Court 2 puts them through the most, and they love it for that. The court sits below ground level, beneath the water table, which means its soil stays wet longer. But it also dries and heats faster than its neighbors, owing to the angles of light.
The mind of a groundskeeper works on sundial terms, always aware of how grass courts play differently in the morning and evening, and the angles of shade affect the texture and firmness of the plot hour by hour. The team works toward a reading of around 200 gravities for the start of the tournament, and 300 for wheelchair tennis: the ideal resistance for bounce on a grass court. Every day, as the team assembles, Court 2 requires checking on: rolling, measuring, watering, redirecting. It is the difficult cousin. By contrast, Courts 5 and 6, two among the eight sibling courts just south of Centre Court called “The Octuple,” have optimal growing conditions and no shade issues.
Wimbledon’s irrigation system runs on a fully computerized grid with laser precision. At night, guard dogs and surveillance teams monitor the grounds year-round, because catastrophe at Wimbledon comes in the form of a two-foot-long fox slinking onto a court and marking its territory. Rufus the hawk handles deterring the pigeons from disrupting play by eating grass seed.
And none of this would be sufficient if the tennis going on inside the gates at the All England Club weren’t so wonderfully, maddeningly unpredictable.

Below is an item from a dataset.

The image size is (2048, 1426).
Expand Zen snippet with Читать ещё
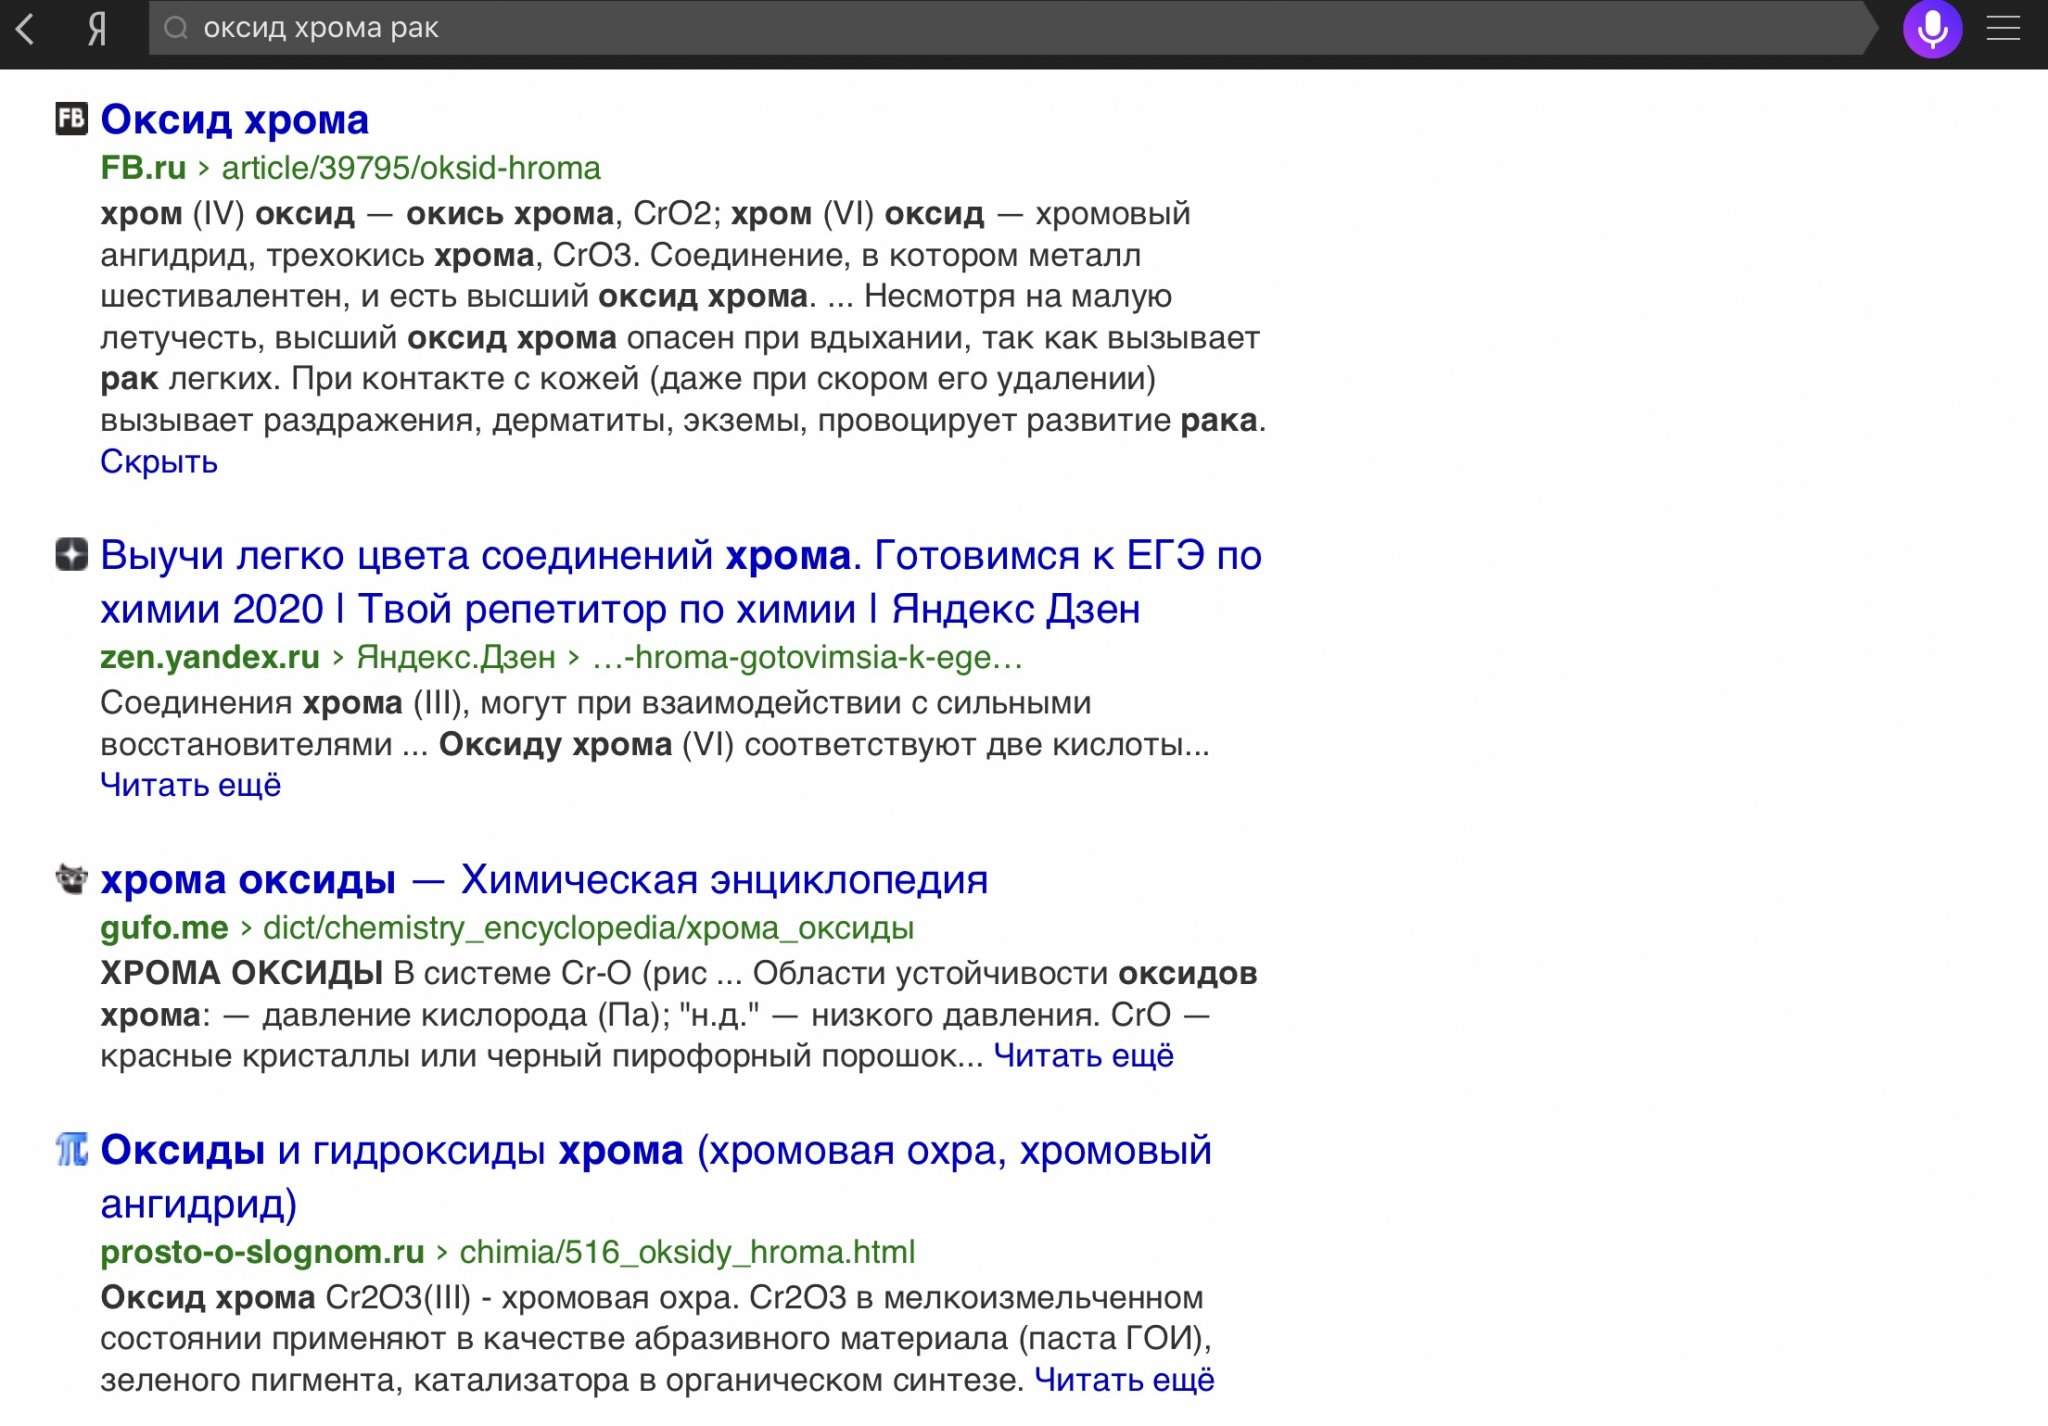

Most tennis players count Wimbledon as their most prized Slam title. It is the “most beautiful tournament, most beautiful court, most beautiful trophy,” as Carlos Alcaraz said after winning in 2024. Three-time Wimbledon men’s singles finalist Andy Roddick has likened the grounds to another world entirely: “I love it. I can’t talk about it in a rational way.”
But this is also the quirkiest, most unforgiving surface in the sport. Grass courts hardly exist outside of these two weeks. Most players don’t grow up playing tennis on grass. The bounce is low and fast and strange. Footwork and sliding are risky business.
This has produced upsets, like defending champion Steffi Graf’s loss in the first round in 1994, Rafael Nadal’s second-round loss in 2012, and Novak Djokovic’s third-round loss in 2016. The seedings become suggestions as the players relearn grass for a short burst of their seasons. Spectators get to witness the quirky, mythic sporting event that is Wimbledon.
That’s why we love tennis: the possibility of the erratic and unexpected. It reveals something like an inner-child curiosity in all of us, what happens when expected order gives way to wonder.
Wimbledon is where we feel that wonder most acutely, because the stakes are high and the surface is unforgiving and the whole thing feels, somehow, like it’s been handed down—by a groundskeeper who has been working at Wimbledon for decades, or Vicky and Nigel Broad who have been at the front of the queue since John McEnroe was competing in the early 1980s.
The tennis courts themselves are alive. As is everything around them.